Kızımın Bilimle Uğraşmasını Çok İsterim
Prof. Dr. Gürsel, hedefini doğru seçen ve yeteri kadar çalışan herkesin önünün açık olduğunu belirterek, “Özellikle kız çocuklarının bilim alanında çok aktif olmasını çok istiyorum. Şahsen kızımın bilimle uğraşmasını çok isterim. Çalışıp ısrarla konunun üzerine gidince bir şeyler yapılabiliyor, önemli olan vazgeçmemek. Çok zor zamanlar oluyor, demotive olabildiğiniz durumlar, zorluklar, hastalıklar, iş hayatında olumsuzluklar… Çaba gösterince her şey yapılabiliyor, çalışınca zorluklar aşılabiliyor.” diye konuştu.

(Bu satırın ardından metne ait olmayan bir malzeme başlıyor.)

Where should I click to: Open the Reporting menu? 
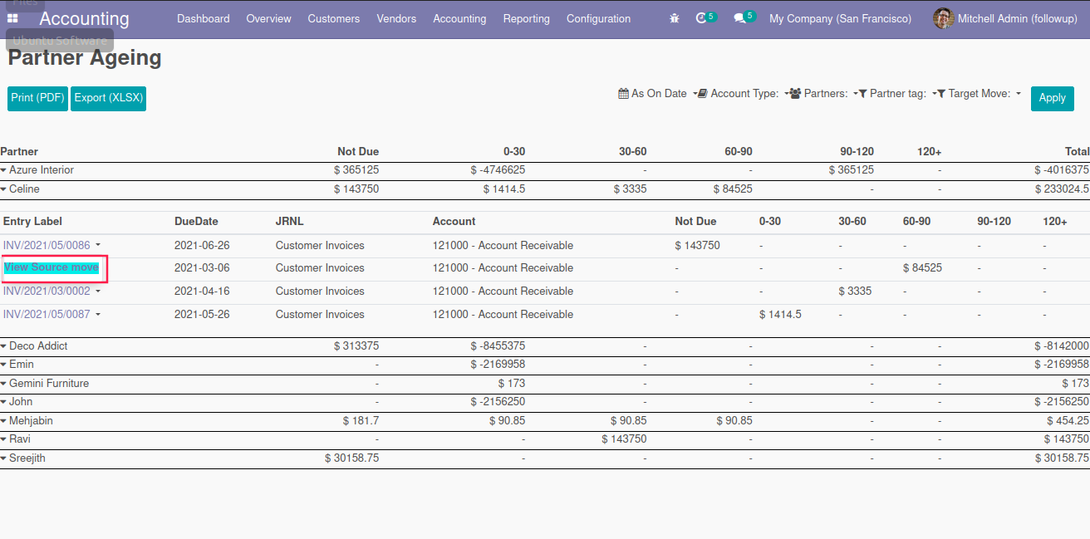pyautogui.click(x=526, y=18)
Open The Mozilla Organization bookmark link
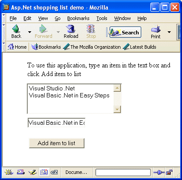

Bilim dünyasında kadın sayısının artığını, kadınların çok başarılı ve çok daha gayretli olduğunu vurgulayan Gürsel, sözlerini şöyle tamamladı:
“Türkiye olarak bilime daha çok önem vermeli, anne ve babalar olarak çocuklarımızı bu alanlara daha çok teşvik etmeli ve öğretmenler olarak öğrencilerimizi daha çok bu alana yönlendirmeliyiz. Uzun vadede ülkemizin gelişmesi için bilim olmazsa olmaz. Çocukların bilime ilgisi varsa aileler, o ilgiyi daha da geliştirecek yönde teşvik edebilirler. Ben oğlumla deneyler de yaptım, halen yapıyoruz, onun laboratuvara gelip beni izlediği zamanlar da oldu, arkadaşlarıyla laboratuvarı ziyaret ettiler. Bu tür örnekler çocukların çok hoşuna da gidiyor, ufkunu da açıyor.”